AUFGABE: Schreibe aus dem Material die Zeilen von der Zeile mit „The height and width of the screenshot is (172, 473).“ bis zur Zeile mit „pyautogui.click(x=8, y=293)“ unverändert ab, beide eingeschlossen.

Einträge aus einem Datensatz:
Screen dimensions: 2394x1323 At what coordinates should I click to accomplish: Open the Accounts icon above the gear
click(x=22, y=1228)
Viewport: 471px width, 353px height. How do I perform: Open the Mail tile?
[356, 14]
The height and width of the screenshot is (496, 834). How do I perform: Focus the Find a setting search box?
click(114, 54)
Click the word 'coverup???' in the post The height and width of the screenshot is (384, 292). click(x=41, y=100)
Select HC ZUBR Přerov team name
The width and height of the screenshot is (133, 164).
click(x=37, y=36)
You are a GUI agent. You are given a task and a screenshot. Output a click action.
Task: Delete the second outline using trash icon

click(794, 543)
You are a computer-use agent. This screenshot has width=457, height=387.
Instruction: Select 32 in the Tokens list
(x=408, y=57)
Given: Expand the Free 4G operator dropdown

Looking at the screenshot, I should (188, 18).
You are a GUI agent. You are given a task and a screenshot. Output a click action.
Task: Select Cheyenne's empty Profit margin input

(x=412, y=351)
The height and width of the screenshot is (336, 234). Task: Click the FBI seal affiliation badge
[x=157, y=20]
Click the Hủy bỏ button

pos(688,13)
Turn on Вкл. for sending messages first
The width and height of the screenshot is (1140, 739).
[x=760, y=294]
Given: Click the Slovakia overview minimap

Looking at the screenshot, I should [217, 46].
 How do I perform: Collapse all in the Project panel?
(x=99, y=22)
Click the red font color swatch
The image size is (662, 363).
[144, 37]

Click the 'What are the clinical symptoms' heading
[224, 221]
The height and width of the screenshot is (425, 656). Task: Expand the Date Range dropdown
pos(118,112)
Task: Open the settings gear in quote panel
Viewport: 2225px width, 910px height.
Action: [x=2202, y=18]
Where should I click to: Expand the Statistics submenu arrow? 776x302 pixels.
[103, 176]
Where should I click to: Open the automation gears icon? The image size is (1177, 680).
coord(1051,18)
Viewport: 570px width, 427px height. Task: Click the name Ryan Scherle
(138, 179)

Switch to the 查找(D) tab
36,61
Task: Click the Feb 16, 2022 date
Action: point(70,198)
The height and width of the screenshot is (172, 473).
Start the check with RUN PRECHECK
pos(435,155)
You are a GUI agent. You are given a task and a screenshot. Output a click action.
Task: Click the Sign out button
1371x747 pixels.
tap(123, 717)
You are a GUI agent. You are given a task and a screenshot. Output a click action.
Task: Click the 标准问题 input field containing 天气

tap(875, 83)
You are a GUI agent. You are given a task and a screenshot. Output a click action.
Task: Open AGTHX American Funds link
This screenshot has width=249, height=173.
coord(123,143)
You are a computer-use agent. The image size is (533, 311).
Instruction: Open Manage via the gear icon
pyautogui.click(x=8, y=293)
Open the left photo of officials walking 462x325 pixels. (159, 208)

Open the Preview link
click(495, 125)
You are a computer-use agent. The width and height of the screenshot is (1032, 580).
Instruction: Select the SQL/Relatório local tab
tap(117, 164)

ANTWORT:
The height and width of the screenshot is (172, 473).
Start the check with RUN PRECHECK
pos(435,155)
You are a GUI agent. You are given a task and a screenshot. Output a click action.
Task: Click the Sign out button
1371x747 pixels.
tap(123, 717)
You are a GUI agent. You are given a task and a screenshot. Output a click action.
Task: Click the 标准问题 input field containing 天气

tap(875, 83)
You are a GUI agent. You are given a task and a screenshot. Output a click action.
Task: Open AGTHX American Funds link
This screenshot has width=249, height=173.
coord(123,143)
You are a computer-use agent. The image size is (533, 311).
Instruction: Open Manage via the gear icon
pyautogui.click(x=8, y=293)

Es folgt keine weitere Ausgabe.